Il travaglio, la transizione, durarono otto settimane. In soli due mesi, Michele sparì e il suo posto venne preso da due Venusiani, come chiamavamo i capi della multinazionale. I giovani colleghi erano uguali a noi, ma i capi erano completamente diversi. Vestiti diversi, parole diverse, riunioni diverse e soprattutto la certezza inattaccabile che il loro modo di fare le cose, ogni cosa, fosse meglio del nostro. Ci chiedevano come gestissimo i progetti, ridacchiavano alle nostre risposte e ci suggerivano corsi interni a cui iscriverci. Alle prime riunioni per discutere di come avevamo organizzato i processi di approvazione delle vendite scoppiò un putiferio perché si resero conto che ogni venditore aveva una autonomia nel decidere gli sconti dieci volte maggiore di quella che loro concepivano. Quando gli spiegammo come decidevamo, ogni anno, che persone promuovere e che aumenti dare ci chiesero se fossimo un kibbutz. Simone su questo si intestardì, imbastì discussioni che sembravano comizi terzinternazionalisti, minacciò di creare una rappresentanza sindacale e venne pagato per andarsene dopo pochi mesi
L’anno che seguì fu difficilissimo, Michele aveva ragione, i nostri nuovi padroni erano davvero nefasti. Arrivai stremato alla pentola d’oro, il bonus di fine anno. Stavo pensando a cosa fare della mia vita quando mi chiamò Giorgio Fantoni che era il capo della filiale italiana: la persona che ci aveva comprato. L’avevo visto solo un paio di volte, sempre in mezzo a molti altri. Io lavoravo per un suo Venusiano e non avevo avuto rapporti diretti con lui.

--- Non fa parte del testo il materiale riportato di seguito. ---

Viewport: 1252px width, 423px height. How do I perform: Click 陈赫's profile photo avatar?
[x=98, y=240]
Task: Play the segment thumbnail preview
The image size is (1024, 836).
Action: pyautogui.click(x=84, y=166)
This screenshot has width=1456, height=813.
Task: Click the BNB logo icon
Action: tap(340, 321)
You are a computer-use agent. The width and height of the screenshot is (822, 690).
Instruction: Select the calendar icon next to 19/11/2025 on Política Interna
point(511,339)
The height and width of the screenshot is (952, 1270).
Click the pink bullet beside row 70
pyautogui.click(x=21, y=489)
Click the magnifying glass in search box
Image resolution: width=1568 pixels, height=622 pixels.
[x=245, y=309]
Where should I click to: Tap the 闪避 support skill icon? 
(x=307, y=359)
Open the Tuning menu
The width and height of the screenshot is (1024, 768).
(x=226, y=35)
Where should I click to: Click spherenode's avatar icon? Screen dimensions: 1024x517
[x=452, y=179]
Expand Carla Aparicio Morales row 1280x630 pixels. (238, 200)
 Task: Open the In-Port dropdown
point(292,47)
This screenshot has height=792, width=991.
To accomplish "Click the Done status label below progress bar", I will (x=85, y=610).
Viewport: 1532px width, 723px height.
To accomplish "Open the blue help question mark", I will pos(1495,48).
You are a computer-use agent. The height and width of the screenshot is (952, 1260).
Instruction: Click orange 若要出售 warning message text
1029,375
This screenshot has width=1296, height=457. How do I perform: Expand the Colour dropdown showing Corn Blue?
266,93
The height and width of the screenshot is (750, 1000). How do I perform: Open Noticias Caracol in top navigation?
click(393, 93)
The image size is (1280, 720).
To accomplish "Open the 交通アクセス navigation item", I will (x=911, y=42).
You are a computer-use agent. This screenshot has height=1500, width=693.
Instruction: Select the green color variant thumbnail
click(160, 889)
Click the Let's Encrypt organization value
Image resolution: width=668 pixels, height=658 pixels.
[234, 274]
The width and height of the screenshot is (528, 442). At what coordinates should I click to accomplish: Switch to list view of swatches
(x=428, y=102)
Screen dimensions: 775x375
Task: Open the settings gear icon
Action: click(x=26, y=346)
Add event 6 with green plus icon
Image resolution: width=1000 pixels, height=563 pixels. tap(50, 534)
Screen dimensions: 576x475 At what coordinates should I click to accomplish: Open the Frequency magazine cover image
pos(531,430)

Il suo ufficio era una fantasia sul tema del megadirettore galattico. Ma quello che mi voleva dire non era in sintonia con lo sfarzo. Avevano scoperto, e gli era servito un anno, che quello che avevano comprato per quaranta miliardi pensando fosse una occasione ne valeva forse quattro, pagati i debiti che Michele aveva lasciato e di cui nessuno si era accorto. Insomma, erano stati truffati e ora non gli restava che fare buon viso a cattiva sorte, anche perché Cacciari aveva venduto tutto ciò che aveva qui in Italia ed era a Barbados a imparare tardivamente il surf.
Fantoni mi chiese se volessi prendermi la responsabilità di tenere in vita il nostro gruppo, quello che restava dell’azienda che avevano comprato. Era una promozione, ma avvolta nella carta moschicida. Se avessi detto di no, mi disse, il gruppo sarebbe stato smantellato perché nessun altro manager Venusiano voleva rimanere associato a una operazione così fallimentare.
Ci pensai una notte e un giorno. Scrissi una lunga lista di condizioni, tra cui quella di riavere Simone con me, ma non mi sembrava ancora abbastanza. Poi la seconda notte sognai Michele su una tavola da surf, e decisi che avrei accettato. Se li aveva fregati lui, sarei riuscito a farlo anche io. Magari non per i soldi ma per l’impagabile sensazione di avere aggiustato qualcosa di rotto.